**Task to carry out**
The answer must consist of each line below that contains the string "will".
*** Opening of Data section ***
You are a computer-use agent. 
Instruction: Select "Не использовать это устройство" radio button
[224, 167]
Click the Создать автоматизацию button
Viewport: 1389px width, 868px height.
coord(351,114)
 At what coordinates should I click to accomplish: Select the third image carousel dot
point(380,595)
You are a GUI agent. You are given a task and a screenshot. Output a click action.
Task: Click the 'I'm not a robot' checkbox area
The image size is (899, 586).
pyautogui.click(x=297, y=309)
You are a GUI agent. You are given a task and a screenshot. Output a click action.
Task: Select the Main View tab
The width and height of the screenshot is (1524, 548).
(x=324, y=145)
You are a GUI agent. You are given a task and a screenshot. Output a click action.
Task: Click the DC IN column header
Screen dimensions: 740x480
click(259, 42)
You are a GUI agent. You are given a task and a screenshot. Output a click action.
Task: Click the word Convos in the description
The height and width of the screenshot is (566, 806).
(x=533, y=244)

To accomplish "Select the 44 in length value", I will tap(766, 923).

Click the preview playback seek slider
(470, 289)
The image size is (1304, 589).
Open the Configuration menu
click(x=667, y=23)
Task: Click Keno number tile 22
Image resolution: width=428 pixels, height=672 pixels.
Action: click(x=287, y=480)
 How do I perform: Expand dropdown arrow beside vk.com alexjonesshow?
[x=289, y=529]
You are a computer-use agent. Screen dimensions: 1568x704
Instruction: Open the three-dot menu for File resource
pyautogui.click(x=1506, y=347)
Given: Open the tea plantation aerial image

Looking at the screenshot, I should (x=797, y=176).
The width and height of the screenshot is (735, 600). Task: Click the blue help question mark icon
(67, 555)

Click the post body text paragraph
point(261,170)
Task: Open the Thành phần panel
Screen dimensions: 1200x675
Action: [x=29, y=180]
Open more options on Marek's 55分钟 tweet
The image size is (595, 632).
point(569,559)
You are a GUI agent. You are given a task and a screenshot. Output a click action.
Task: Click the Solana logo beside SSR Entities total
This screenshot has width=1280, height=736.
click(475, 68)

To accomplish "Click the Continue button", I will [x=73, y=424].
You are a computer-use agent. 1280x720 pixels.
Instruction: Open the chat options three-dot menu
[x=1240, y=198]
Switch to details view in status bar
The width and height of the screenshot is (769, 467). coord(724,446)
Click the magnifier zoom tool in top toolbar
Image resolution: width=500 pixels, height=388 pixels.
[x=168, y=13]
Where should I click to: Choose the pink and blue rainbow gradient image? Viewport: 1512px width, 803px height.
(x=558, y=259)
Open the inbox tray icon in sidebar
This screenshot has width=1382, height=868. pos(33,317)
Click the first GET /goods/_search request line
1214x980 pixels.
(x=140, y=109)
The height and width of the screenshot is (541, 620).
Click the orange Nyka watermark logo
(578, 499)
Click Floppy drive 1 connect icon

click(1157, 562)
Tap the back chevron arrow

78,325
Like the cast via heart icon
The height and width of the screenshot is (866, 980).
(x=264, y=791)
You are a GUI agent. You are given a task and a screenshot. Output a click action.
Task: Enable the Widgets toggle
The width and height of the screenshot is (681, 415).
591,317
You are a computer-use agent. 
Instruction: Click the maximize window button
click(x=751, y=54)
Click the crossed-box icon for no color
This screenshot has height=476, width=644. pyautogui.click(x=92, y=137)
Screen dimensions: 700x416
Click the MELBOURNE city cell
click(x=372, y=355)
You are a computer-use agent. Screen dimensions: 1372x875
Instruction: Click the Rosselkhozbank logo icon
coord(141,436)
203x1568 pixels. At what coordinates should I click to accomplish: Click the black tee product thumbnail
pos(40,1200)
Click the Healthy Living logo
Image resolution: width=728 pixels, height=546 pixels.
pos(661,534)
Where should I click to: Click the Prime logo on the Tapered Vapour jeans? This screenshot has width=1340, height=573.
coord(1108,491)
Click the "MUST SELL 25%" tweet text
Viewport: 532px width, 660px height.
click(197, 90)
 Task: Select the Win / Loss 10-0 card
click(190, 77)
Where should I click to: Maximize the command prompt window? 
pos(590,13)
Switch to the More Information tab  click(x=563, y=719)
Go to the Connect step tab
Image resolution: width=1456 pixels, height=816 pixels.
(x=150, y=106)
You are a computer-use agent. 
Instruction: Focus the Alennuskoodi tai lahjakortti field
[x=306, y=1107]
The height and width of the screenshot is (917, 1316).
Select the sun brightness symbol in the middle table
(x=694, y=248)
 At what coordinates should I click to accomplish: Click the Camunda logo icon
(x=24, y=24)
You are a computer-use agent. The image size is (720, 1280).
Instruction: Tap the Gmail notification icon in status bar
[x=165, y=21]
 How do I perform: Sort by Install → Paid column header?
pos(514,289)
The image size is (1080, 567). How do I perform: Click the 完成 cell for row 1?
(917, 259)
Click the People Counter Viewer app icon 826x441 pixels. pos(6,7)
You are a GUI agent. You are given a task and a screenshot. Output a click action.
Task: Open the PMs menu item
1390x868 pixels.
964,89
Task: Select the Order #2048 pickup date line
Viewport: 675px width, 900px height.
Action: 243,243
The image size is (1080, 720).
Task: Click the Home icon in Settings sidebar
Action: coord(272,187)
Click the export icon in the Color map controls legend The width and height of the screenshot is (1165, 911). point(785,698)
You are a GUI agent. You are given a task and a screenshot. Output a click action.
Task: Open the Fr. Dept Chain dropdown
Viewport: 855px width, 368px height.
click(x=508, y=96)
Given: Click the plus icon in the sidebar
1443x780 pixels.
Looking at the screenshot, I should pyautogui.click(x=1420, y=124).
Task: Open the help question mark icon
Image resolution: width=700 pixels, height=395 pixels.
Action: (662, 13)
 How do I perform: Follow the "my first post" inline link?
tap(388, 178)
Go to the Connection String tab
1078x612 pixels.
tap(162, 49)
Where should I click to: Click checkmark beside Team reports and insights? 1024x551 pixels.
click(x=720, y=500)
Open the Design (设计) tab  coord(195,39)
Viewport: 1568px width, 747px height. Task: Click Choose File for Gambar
*** Close of Data section ***
**Answer for the task**
To accomplish "Select the 44 in length value", I will tap(766, 923).
To accomplish "Click the Continue button", I will [x=73, y=424].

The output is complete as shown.